Best Western GB began in 1967 when five independent hoteliers from Cambridge, Chester, Kenilworth, Ripon and Torquay sought to work together to generate referrals, maximise their marketing budgets and increase sales. Together they formed Interchange Hotels of Great Britain. Within weeks of this formation, a further six independent hotels joined the group.

In 1978, the group elected to trade under the brand name Best Western Great Britain, effectively an affiliate of Best Western International in the US.
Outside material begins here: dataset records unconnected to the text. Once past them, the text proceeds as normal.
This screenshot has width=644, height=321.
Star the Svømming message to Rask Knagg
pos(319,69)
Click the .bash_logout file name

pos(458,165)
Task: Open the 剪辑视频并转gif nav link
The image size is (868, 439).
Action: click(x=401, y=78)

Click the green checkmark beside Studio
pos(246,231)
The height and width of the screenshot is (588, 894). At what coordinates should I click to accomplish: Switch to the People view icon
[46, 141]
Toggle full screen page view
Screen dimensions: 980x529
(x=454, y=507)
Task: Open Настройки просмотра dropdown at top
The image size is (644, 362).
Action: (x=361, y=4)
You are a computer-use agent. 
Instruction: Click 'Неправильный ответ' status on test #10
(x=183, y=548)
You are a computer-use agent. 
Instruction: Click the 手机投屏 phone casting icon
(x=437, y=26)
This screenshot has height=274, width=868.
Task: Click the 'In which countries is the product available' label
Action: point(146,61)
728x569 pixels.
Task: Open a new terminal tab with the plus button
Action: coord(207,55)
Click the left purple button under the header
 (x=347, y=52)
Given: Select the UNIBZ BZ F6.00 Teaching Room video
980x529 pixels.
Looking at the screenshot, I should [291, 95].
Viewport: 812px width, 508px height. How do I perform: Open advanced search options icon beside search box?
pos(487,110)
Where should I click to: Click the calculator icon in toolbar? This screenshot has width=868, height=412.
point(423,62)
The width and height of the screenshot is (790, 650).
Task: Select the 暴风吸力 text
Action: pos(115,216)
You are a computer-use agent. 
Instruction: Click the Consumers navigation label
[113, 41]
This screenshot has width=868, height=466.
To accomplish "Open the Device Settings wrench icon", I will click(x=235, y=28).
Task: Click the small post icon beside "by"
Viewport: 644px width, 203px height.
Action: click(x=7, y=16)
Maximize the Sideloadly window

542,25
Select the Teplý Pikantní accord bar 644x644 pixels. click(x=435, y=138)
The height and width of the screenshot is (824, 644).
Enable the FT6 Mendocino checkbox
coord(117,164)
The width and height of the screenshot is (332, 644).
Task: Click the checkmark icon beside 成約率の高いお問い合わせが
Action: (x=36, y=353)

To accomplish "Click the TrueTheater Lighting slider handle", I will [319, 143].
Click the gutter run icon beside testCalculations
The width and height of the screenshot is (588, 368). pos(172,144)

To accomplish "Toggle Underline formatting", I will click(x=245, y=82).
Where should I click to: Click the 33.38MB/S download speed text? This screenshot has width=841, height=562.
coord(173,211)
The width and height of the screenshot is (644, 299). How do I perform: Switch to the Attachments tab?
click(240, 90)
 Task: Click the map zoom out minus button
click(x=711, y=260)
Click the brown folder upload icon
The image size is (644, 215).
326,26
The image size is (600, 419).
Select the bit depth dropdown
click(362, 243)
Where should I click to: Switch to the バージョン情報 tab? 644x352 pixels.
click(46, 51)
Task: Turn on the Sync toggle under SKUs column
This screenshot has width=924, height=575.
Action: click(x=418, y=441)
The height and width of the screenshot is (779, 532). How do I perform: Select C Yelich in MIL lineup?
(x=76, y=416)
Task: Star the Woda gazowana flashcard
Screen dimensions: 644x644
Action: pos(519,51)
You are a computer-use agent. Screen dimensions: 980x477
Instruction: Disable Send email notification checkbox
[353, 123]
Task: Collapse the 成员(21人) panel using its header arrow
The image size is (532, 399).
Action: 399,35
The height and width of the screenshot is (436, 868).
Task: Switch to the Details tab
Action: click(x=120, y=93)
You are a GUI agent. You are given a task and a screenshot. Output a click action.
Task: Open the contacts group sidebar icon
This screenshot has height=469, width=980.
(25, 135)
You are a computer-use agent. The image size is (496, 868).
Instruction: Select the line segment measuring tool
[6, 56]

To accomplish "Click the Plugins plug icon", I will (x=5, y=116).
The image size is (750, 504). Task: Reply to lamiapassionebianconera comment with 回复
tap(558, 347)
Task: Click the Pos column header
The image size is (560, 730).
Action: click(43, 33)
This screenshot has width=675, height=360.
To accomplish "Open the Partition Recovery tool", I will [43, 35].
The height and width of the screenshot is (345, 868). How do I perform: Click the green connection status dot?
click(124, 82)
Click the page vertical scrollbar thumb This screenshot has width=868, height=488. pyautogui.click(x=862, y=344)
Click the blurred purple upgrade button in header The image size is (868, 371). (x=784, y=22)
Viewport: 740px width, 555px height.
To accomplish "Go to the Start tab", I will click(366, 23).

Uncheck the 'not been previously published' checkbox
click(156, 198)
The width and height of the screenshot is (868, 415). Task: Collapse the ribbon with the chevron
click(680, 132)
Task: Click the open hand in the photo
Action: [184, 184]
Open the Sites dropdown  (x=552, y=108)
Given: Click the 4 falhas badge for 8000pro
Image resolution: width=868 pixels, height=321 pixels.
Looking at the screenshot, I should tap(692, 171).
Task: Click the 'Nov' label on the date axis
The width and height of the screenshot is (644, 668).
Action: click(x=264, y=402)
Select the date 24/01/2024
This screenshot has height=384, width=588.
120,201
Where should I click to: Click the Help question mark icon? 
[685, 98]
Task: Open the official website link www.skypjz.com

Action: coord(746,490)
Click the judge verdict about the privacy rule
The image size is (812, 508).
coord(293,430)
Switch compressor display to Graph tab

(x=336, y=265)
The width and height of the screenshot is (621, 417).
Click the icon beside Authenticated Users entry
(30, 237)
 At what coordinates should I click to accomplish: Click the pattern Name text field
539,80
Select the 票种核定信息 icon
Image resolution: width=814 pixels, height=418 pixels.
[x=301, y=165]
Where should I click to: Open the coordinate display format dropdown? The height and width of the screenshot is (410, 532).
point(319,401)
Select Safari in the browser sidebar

In 2018, Peel Hotels, owner of nine establishments, became members of Best Western hotels in the UK. In 2020, Corus Hotels joined the UK's Best Western hotels group. The additions include two Laura Ashley properties, The Iliffe in Coventry and The Belsfield in Bowness-on-Windermere (pictured) – a building designed by architect George Webster in 1844 and now a listed building.

== Locations ==
Best Western Hotels GB has a wide variety of hotels ranging from castles such as the Best Western Walworth Castle Hotel in Darlington, Grade II listed buildings such as Best Western Plus Grim's Dyke Hotel in Harrow Weald and White Hart Hotel, BW Premier Collection by Best Western in Harrogate to smaller hotels such as the Best Western Victoria Palace in London. They offer various lodging options located in cities and rural areas.

== Business model ==
Best Western Hotels GB became an affiliate member of Best Western International, based in the US, in 1978. Best Western International imposes an initial fee on member hotels, as well as an annual fee for each room. Best Western International also publishes a list of quality standards that each hotel needs to maintain. On joining Best Western Hotels GB, each hotel commits to an initial three years of membership with the group, after which membership rolls over on an annual basis. While hotels are encouraged to maintain their independent identities, they are required to use Best Western's branding and signage, and identify themselves as a Best Western hotel. The hotels can also use their own independent name as part of their identity.